> [REQUIREMENT]: The whole listing, pictures aside, should be reproduced exactly.

> [EXTRACTED DATA]:
.....

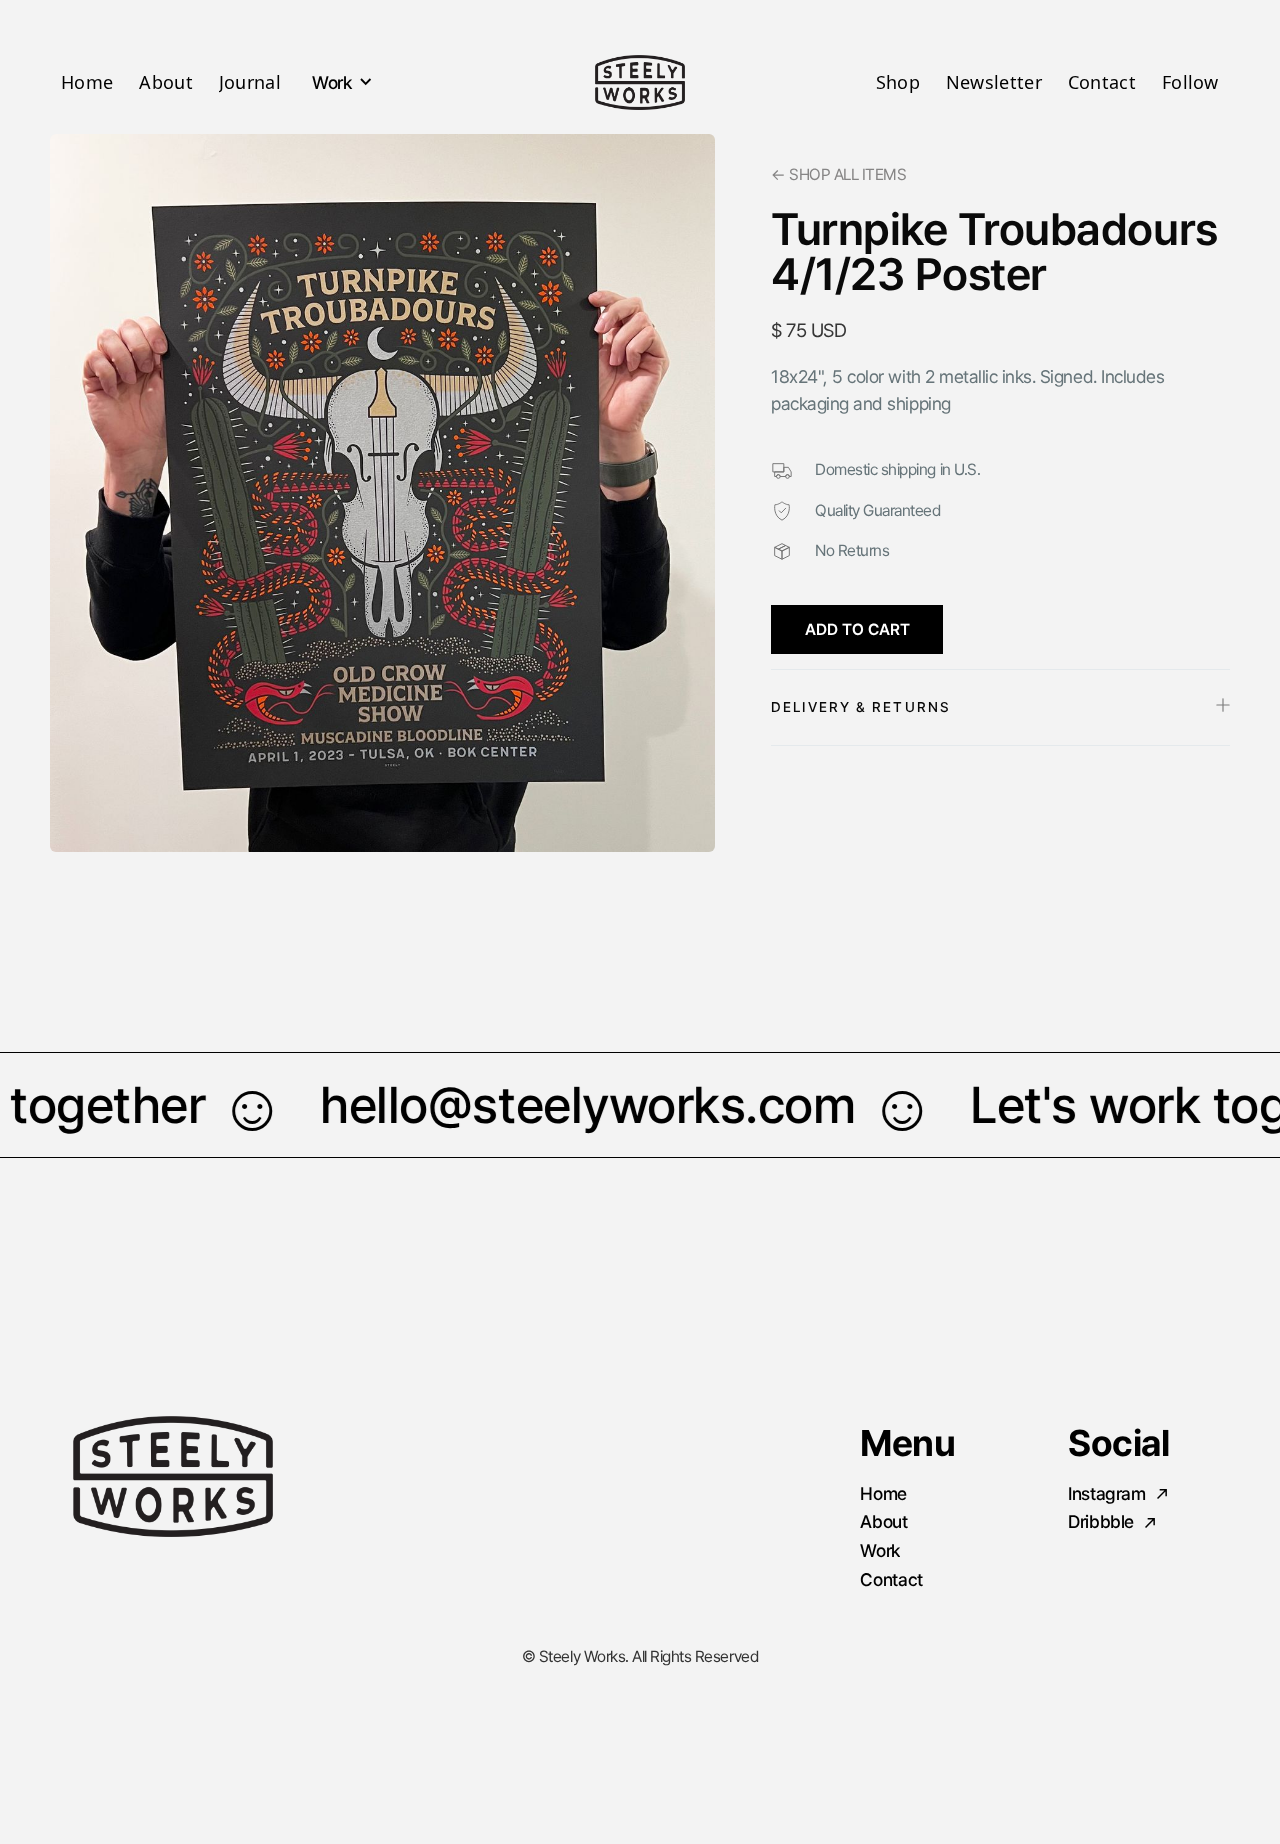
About (166, 82)
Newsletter (994, 82)
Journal (250, 82)
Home (87, 82)
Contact (1102, 82)
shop (898, 82)
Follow (1190, 82)
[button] (340, 81)
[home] (640, 82)
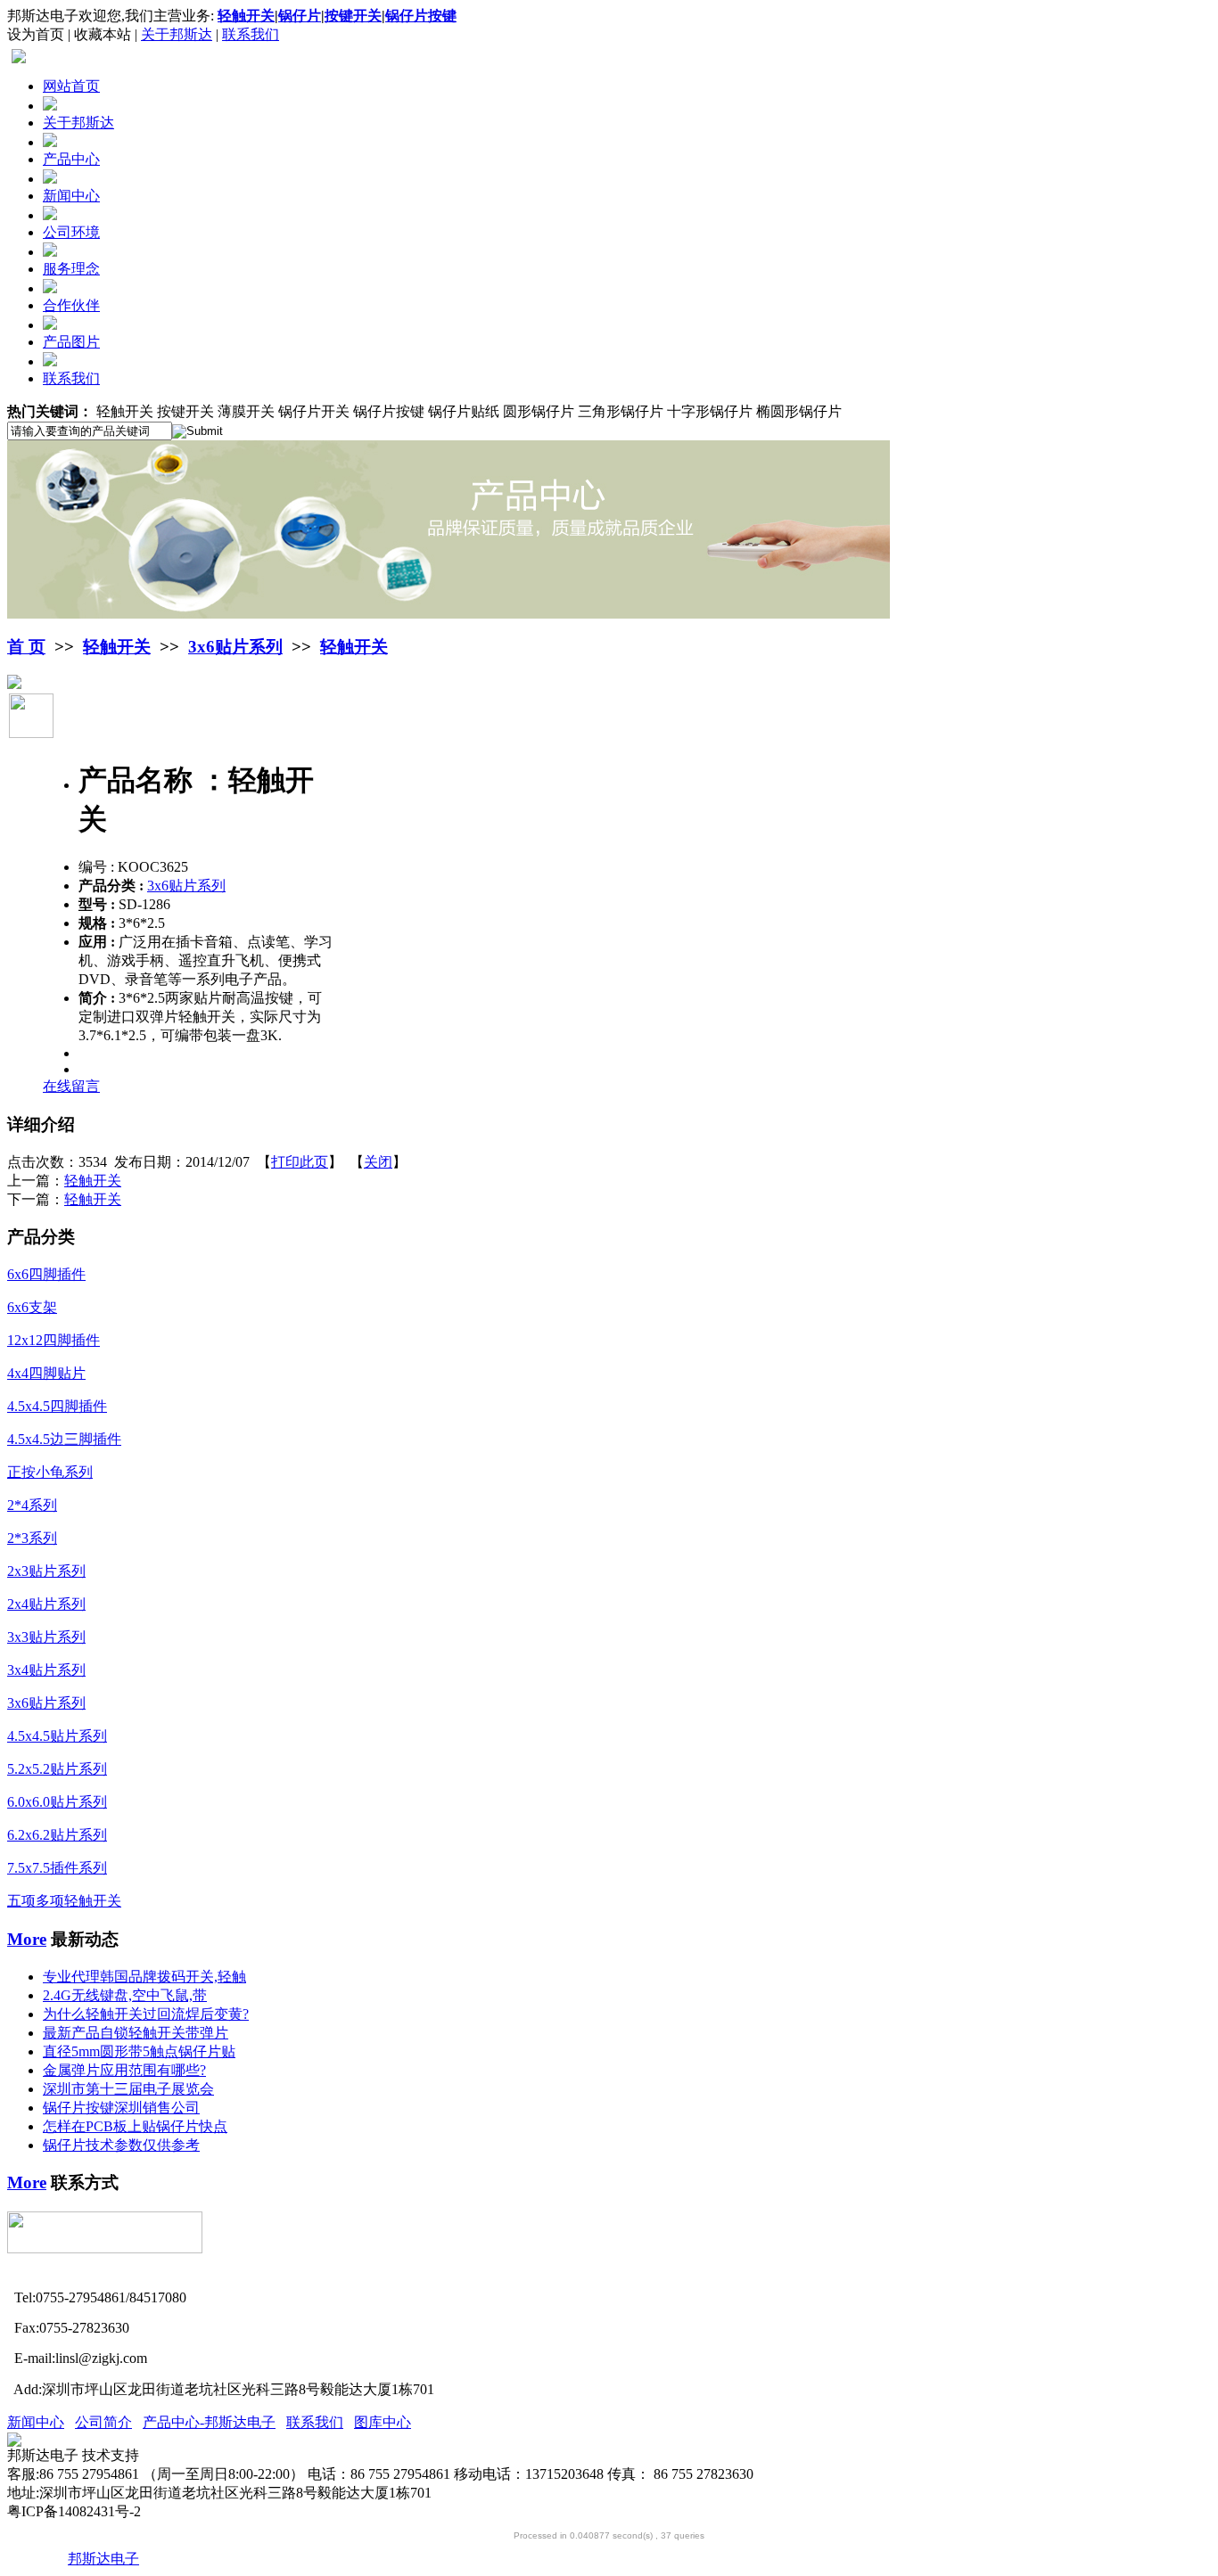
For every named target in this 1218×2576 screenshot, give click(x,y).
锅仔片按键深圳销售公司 (121, 2107)
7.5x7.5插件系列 (57, 1867)
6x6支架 (32, 1307)
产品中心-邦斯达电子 (209, 2422)
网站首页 (71, 86)
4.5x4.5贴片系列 (57, 1735)
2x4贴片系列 (46, 1604)
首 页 (26, 646)
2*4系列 (32, 1505)
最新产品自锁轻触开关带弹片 (135, 2032)
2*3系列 (32, 1538)
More (26, 1939)
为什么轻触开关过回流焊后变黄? (146, 2014)
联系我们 (250, 34)
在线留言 (71, 1086)
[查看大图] (14, 684)
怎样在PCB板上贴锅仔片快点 (135, 2126)
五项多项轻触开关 (64, 1900)
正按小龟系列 (50, 1472)
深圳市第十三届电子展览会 (128, 2088)
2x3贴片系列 (46, 1571)
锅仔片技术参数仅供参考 (121, 2145)
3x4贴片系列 (46, 1670)
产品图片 (71, 341)
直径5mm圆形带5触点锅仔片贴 (139, 2051)
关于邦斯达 (176, 34)
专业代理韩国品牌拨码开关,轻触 (144, 1976)
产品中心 (71, 159)
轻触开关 (117, 646)
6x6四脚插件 (46, 1274)
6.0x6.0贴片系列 (57, 1801)
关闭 (378, 1161)
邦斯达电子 (103, 2558)
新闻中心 (71, 195)
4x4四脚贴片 (46, 1373)
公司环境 (71, 232)
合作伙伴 (71, 305)
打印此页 (299, 1161)
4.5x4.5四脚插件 (57, 1406)
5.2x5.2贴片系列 (57, 1768)
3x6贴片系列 (235, 646)
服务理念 (71, 268)
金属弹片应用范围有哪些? (124, 2070)
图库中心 (382, 2422)
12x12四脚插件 (53, 1340)
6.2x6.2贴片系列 (57, 1834)
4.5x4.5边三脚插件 (64, 1439)
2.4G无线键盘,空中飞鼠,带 (125, 1995)
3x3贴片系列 (46, 1637)
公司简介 (103, 2422)
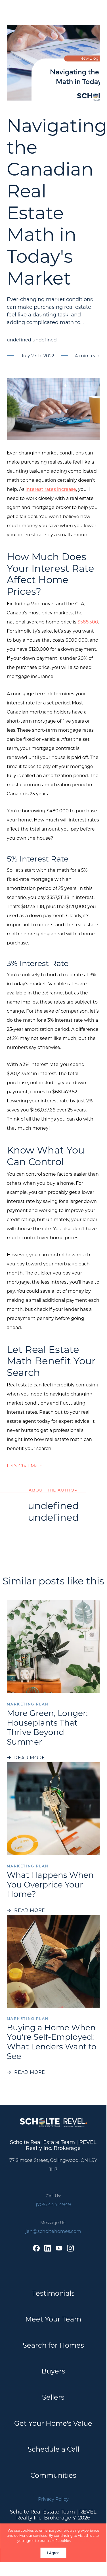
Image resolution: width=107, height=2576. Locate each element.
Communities (53, 2475)
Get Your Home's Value (53, 2423)
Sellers (53, 2397)
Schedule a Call (53, 2448)
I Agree (53, 2552)
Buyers (53, 2370)
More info (81, 2540)
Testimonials (53, 2293)
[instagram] (70, 2248)
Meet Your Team (53, 2318)
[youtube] (59, 2248)
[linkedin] (47, 2248)
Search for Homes (53, 2345)
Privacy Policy (53, 2499)
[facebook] (36, 2248)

.....

> [EXPECTED ANSWER]:
About (166, 82)
Newsletter (994, 82)
Journal (250, 82)
Home (87, 82)
Contact (1102, 82)
shop (898, 82)
Follow (1190, 82)
[button] (340, 81)
[home] (640, 82)
For every named target in this 1218×2576 screenshot, give click(x,y).
锅仔片按键深圳销售公司 (121, 2107)
7.5x7.5插件系列 (57, 1867)
6x6支架 (32, 1307)
产品中心-邦斯达电子 (209, 2422)
网站首页 (71, 86)
4.5x4.5贴片系列 (57, 1735)
2x4贴片系列 (46, 1604)
首 页 (26, 646)
2*4系列 (32, 1505)
最新产品自锁轻触开关带弹片 (135, 2032)
2*3系列 (32, 1538)
More (26, 1939)
为什么轻触开关过回流焊后变黄? (146, 2014)
联系我们 (250, 34)
在线留言 (71, 1086)
[查看大图] (14, 684)
怎样在PCB板上贴锅仔片快点 (135, 2126)
五项多项轻触开关 (64, 1900)
正按小龟系列 (50, 1472)
深圳市第十三届电子展览会 (128, 2088)
2x3贴片系列 (46, 1571)
锅仔片技术参数仅供参考 (121, 2145)
3x4贴片系列 (46, 1670)
产品图片 (71, 341)
直径5mm圆形带5触点锅仔片贴 (139, 2051)
关于邦斯达 (176, 34)
专业代理韩国品牌拨码开关,轻触 (144, 1976)
产品中心 (71, 159)
轻触开关 (117, 646)
6x6四脚插件 (46, 1274)
6.0x6.0贴片系列 (57, 1801)
关闭 (378, 1161)
邦斯达电子 (103, 2558)
新闻中心 (71, 195)
4x4四脚贴片 (46, 1373)
公司环境 (71, 232)
合作伙伴 (71, 305)
打印此页 (299, 1161)
4.5x4.5四脚插件 (57, 1406)
5.2x5.2贴片系列 (57, 1768)
3x6贴片系列 (235, 646)
服务理念 (71, 268)
金属弹片应用范围有哪些? (124, 2070)
图库中心 (382, 2422)
12x12四脚插件 (53, 1340)
6.2x6.2贴片系列 (57, 1834)
4.5x4.5边三脚插件 (64, 1439)
2.4G无线键盘,空中飞鼠,带 (125, 1995)
3x3贴片系列 (46, 1637)
公司简介 (103, 2422)
Image resolution: width=107, height=2576. Locate each element.
Communities (53, 2475)
Get Your Home's Value (53, 2423)
Sellers (53, 2397)
Schedule a Call (53, 2448)
I Agree (53, 2552)
Buyers (53, 2370)
More info (81, 2540)
Testimonials (53, 2293)
[instagram] (70, 2248)
Meet Your Team (53, 2318)
[youtube] (59, 2248)
[linkedin] (47, 2248)
Search for Homes (53, 2345)
Privacy Policy (53, 2499)
[facebook] (36, 2248)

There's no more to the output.